> **Trecho**:
::::::::
A ameaça do PT à
democracia é real
Na segunda-feira, o
candidato petista à Presidência da República, Fernando Haddad, disse querer uma
aliança com vários dos derrotados no primeiro turno, como Ciro Gomes
(PDT), Marina Silva (Rede), Geraldo Alckmin (PSDB) e
até Henrique Meirelles (MDB). “Temos todo o interesse em que as forças
democráticas progressistas estejam unidas”, afirmou. A escolha de palavras é
intencional, a de colocar o adversário Jair Bolsonaro (PSL) no campo
antidemocrático enquanto Haddad e os demais adversários seriam os democratas.
Mas uma leitura atenta do plano de governo protocolado pelo PT no Tribunal
Superior Eleitoral mostra que não há nada de democrático nas intenções dos
petistas.
Enquanto esteve no
Planalto, o PT tentou submeter as demais instituições republicanas ao partido
pelos mais diversos meios. Houve a corrupção pura e simples, como nos
escândalos do mensalão e do petrolão, com a “compra” de bancadas parlamentares
para garantir apoio aos projetos do governo e, depois, com a pilhagem da
Petrobras para a manutenção de um projeto de poder partidário. Naquela ocasião,
a democracia foi duramente golpeada, e a esse propósito é preciso lembrar as
palavras de ministros do Supremo Tribunal Federal durante uma das sessões do
julgamento do mensalão. Celso de Mello disse que houve “utilização criminosa do
aparelho de Estado e a utilização ilícita do aparato governamental” para o que
Ayres Britto definiu como “um projeto de poder (...). Não de governo, porque
projeto de governo é lícito, mas um projeto de poder que vai muito além de um
quadriênio quadruplicado, muito mais de continuidade administrativa. É
continuísmo governamental. Golpe, portanto, nesse conteúdo da democracia, que é
o republicanismo”.
::::::::
> **Linhas de dados**:
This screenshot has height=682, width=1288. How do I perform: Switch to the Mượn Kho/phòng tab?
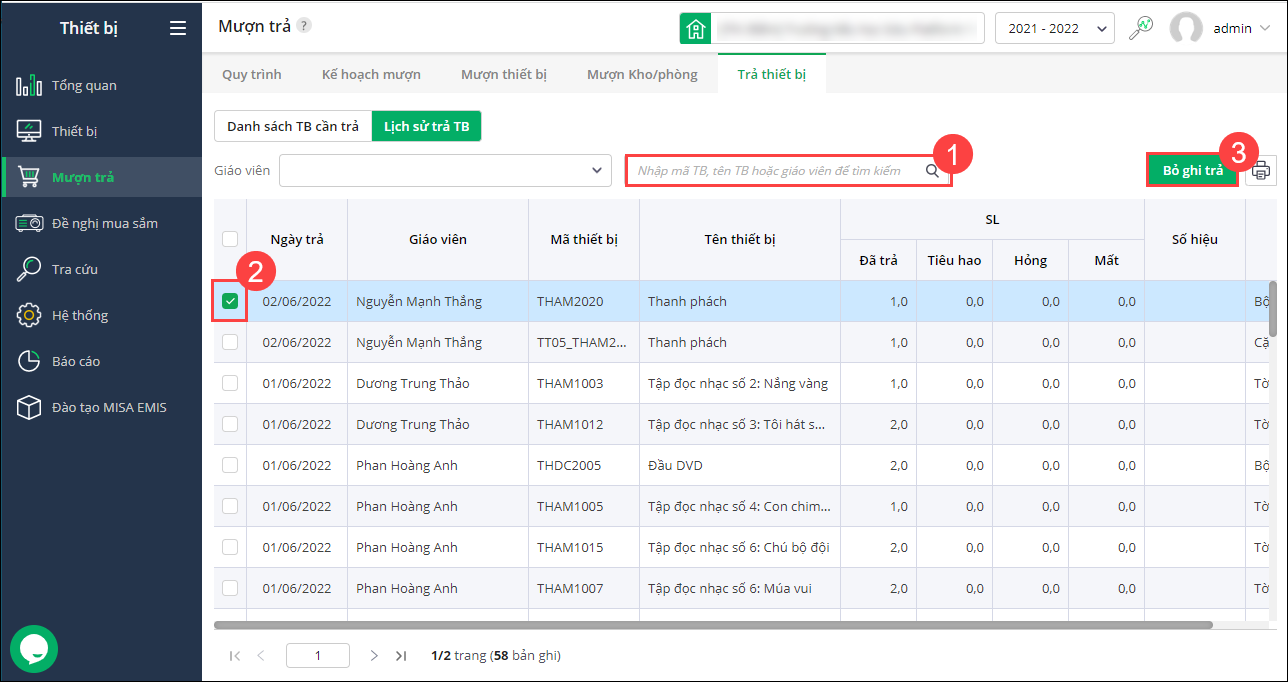click(x=642, y=74)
::::::::
> **Pedido**: Prossiga com o trecho sobre a ameaça do PT à democracia a partir da última frase apresentada. As linhas de dados não têm papel algum neste exercício.

> **Resposta**:
Mas houve modos mais sutis
de conseguir amarrar as instituições e as liberdades democráticas. Foi o caso
da campanha pela criação de um Conselho Federal de Jornalismo, uma tentativa de
cercear a imprensa livre. As tentativas mais escancaradas, no entanto, vieram
com o Plano Nacional de Direitos Humanos, de 2009, que também trazia trechos
que ameaçavam a liberdade de imprensa e previa até mesmo a substituição da
Justiça por “instrumentos de mediação” em conflitos no campo, e com o famoso
Decreto 8.243 de Dilma Rousseff, cuja Política Nacional de Participação Social
era apenas um nome elegante para constranger órgãos de Estado, como ministérios,
a se curvar a “conselhos populares” em que a participação do povo propriamente
dito era mínima, já que tais entidades eram meros aparelhos do petismo. Em
ambos os casos, a reação da sociedade e das instituições foi forte o suficiente
para que Lula recuasse no caso do PNDH3, e para derrubar no Congresso o Decreto
8.243.
A julgar pelo plano de
governo de Haddad, o PT nada mais quer que retomar os planos frustrados em sua
passagem de 15 anos pelo Palácio do Planalto, como se a eventual vitória
representasse uma carta branca para voltar a ameaçar a democracia no Brasil. Os
capítulos 1.2 a 1.4 do plano de governo são uma carta de intenções em que o
objetivo é submeter as instituições republicanas ao partido, por meio de um
“controle social” sobre cada um dos três poderes, além do Ministério Público.
Há, ainda, críticas aos órgãos de fiscalização e controle (que, segundo o PT,
estariam “extrapolando suas funções”), aos acordos de leniência e ao instituto
da delação premiada. A mensagem é clara: há de se impor limites a todas essas
instituições e todos esses mecanismos legais que estão sendo usados para punir
os corruptos do PT. Onde houver um procurador que acuse ou um juiz que condene
um chefão petista, o “controle social” haverá de colocar o agente público na
linha e mostrar quem manda.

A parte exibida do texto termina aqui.